Un jeu, un studio, un créateur: le documentaire Playing Hard s’intéresse au passage de l’auteur de jeux vidéo Jason VandenBerghe au sein du projet For Honor, le jeu de combat massivement multijoueur développé par Ubisoft. À la fois portrait et récit, Playing Hard saura plaire aux amateurs, mais décevra peut-être les mordus.
Concepteur de jeux chez Ubisoft depuis 2008, Jason VandenBerghe rêvait depuis toujours de créer For Honor. Après tout, qui n’a jamais rêvé, étant petit garçon, de faire s’affronter des chevaliers, des vikings et des samouraïs? Qui n’a jamais brandi un bout de bois et prétendu qu’il s’agissait d’une épée? VandenBerghe le dira lui-même à plusieurs reprises: après avoir cherché pendant des années pour trouver ce type de jeu sur le marché, voilà qu’il réalise son rêve.
Du rêve à la réalité, il y a toutefois une marge. Si les grands patrons d’Ubisoft finissent par donner le feu vert – et des sommes conséquentes – pour la création de For Honor, permettant du même coup la naissance d’une nouvelle franchise, chose particulièrement rare chez les grands studios de jeux vidéo, y compris chez Ubisoft, le processus de création s’étirera sur quatre longues années, et pousseront plusieurs dirigeants à leurs limites.
Voilà probablement là où Playing Hard est le plus intéressant: le film montre que les grands studios ne sont pas immunisés contre les problèmes de production, bien au contraire. Différences d’opinion, frustrations, démissions, appels au calme… Les gens de chez Ubisoft ont laissé le champ relativement libre à l’équipe de tournage.

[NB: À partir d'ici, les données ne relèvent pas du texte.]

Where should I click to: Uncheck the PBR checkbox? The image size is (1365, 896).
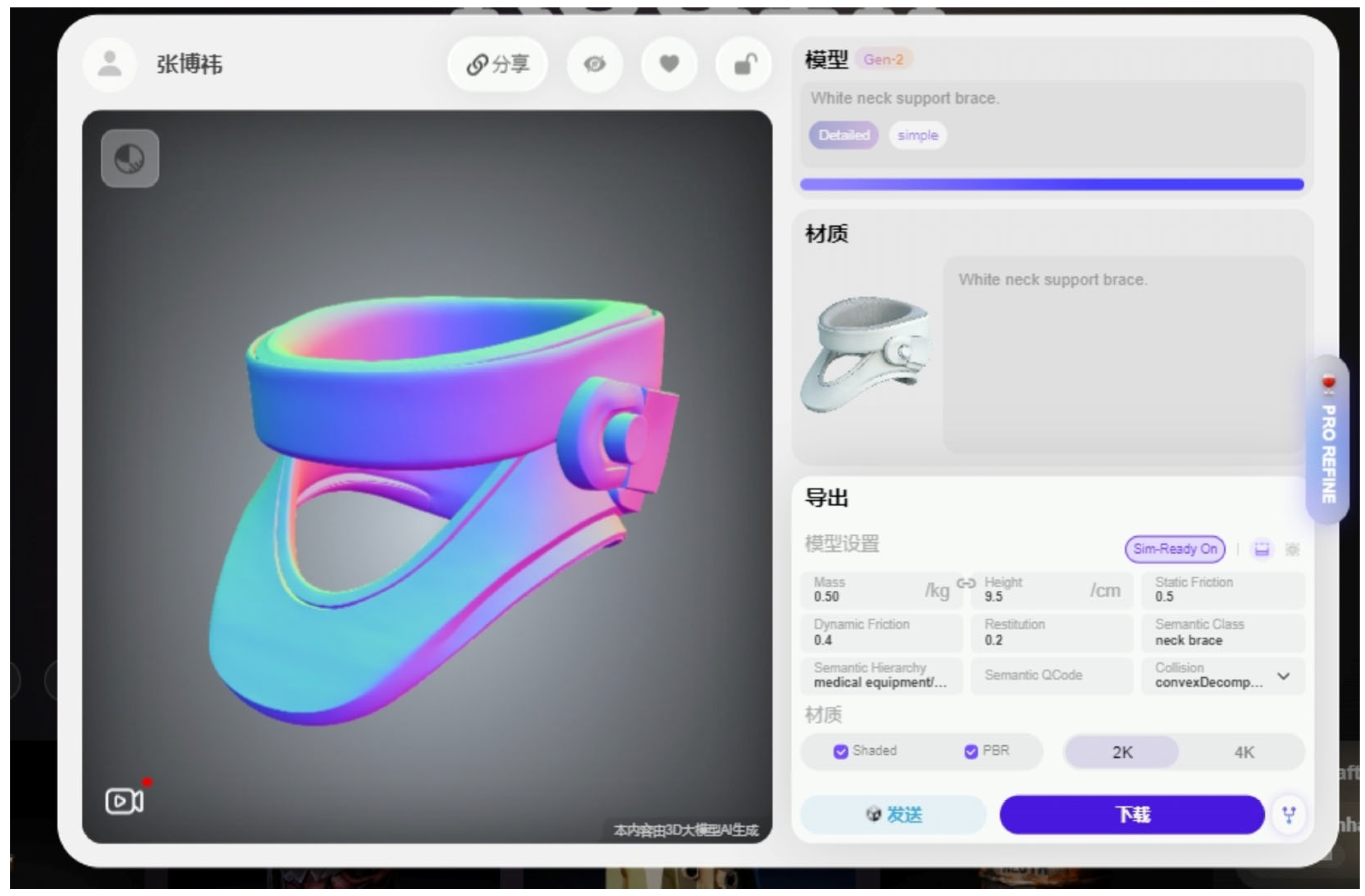pyautogui.click(x=971, y=752)
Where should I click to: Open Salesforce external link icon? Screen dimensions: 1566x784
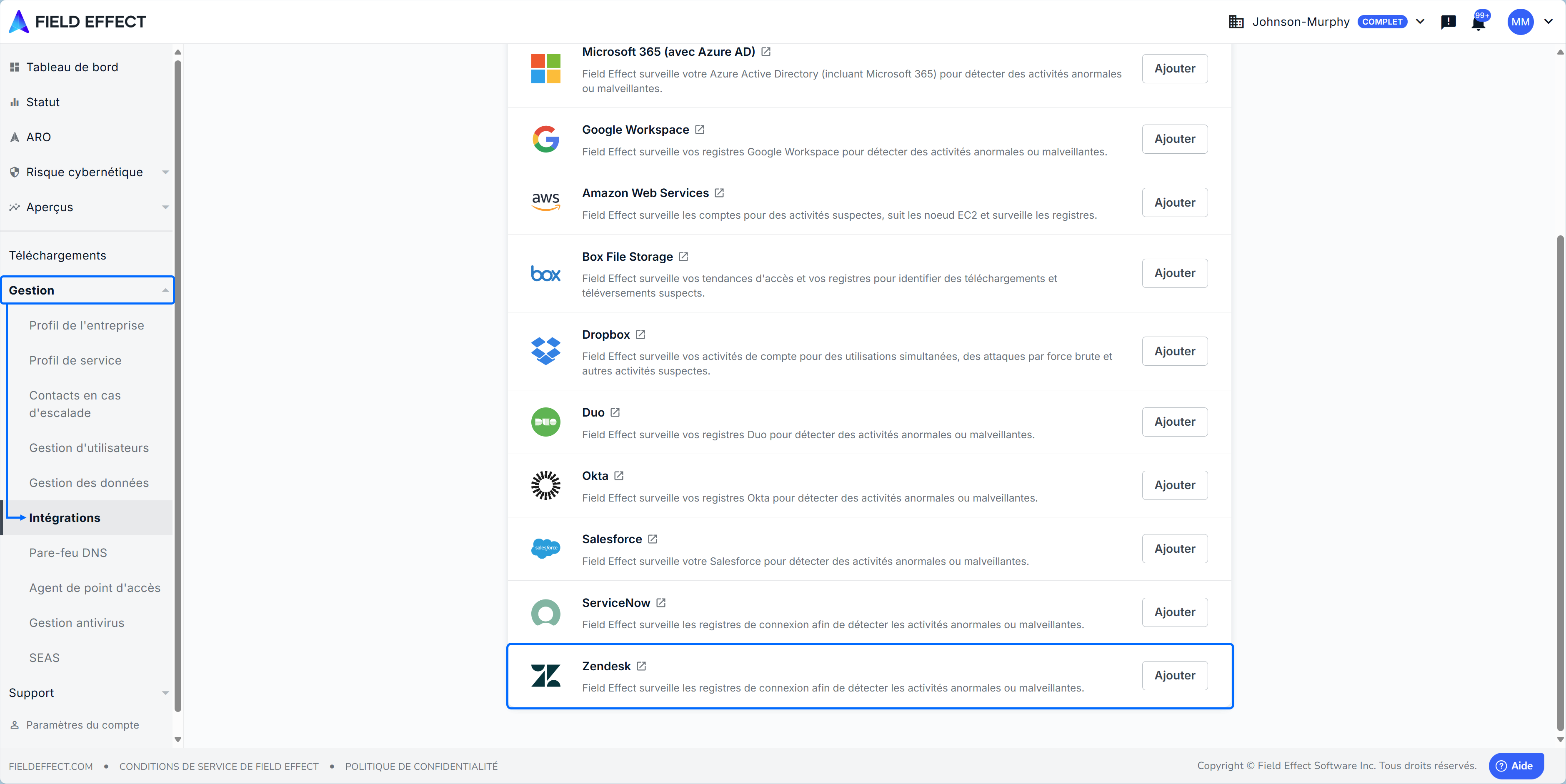point(652,539)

Mais ont-ils donné suffisamment de latitude? Si l’on apprécie le temps passé avec M. VandenBerghe, si l’on s’intéresse aux aléas de la production de For Honor, si l’on entraperçoit certains des problèmes qui viendront grever le développement, comme ce moment où l’on nous dit qu’il faudrait embaucher 500 personnes de plus, mais que le budget ne le permet pas, ou cet autre moment, corollaire du premier, où l’on se met à faire disparaître des fonctionnalités pour s’assurer de lancer le jeu à temps, on a l’impression qu’il manque quelque chose, qu’il manque ce moment où tout se met à basculer, où les dirigeants font pression pour que tout aille plus vite.
À preuve, ces statistiques franchement encourageantes évoquant plus de trois millions de copies vendues peu de temps après le lancement du jeu. Une bonne nouvelle, non? Pas tout à fait, s’il faut en croire les visages fatigués des gens placés dans l’objectif de la caméra. Une personne au fait de ce qui se déroulait alors chez Ubisoft évoque la nécessité d’atteindre un nombre de copies vendues bien supérieur à celui qui est présenté dans le documentaire.
Faut-il blâmer les exigences corporatistes? La différence entre le rêve et la réalité est-elle à l’origine du départ – certains diront du congédiement – de Jason VandenBerghe?
En ce sens, Playing Hard nous laisse un peu sur notre faim. Néanmoins, il s’agit d’un passage bien intéressant dans les coulisses du jeu vidéo. Un exercice à refaire, ne serait-ce que pour mieux comprendre le fonctionnement de cette industrie titanesque.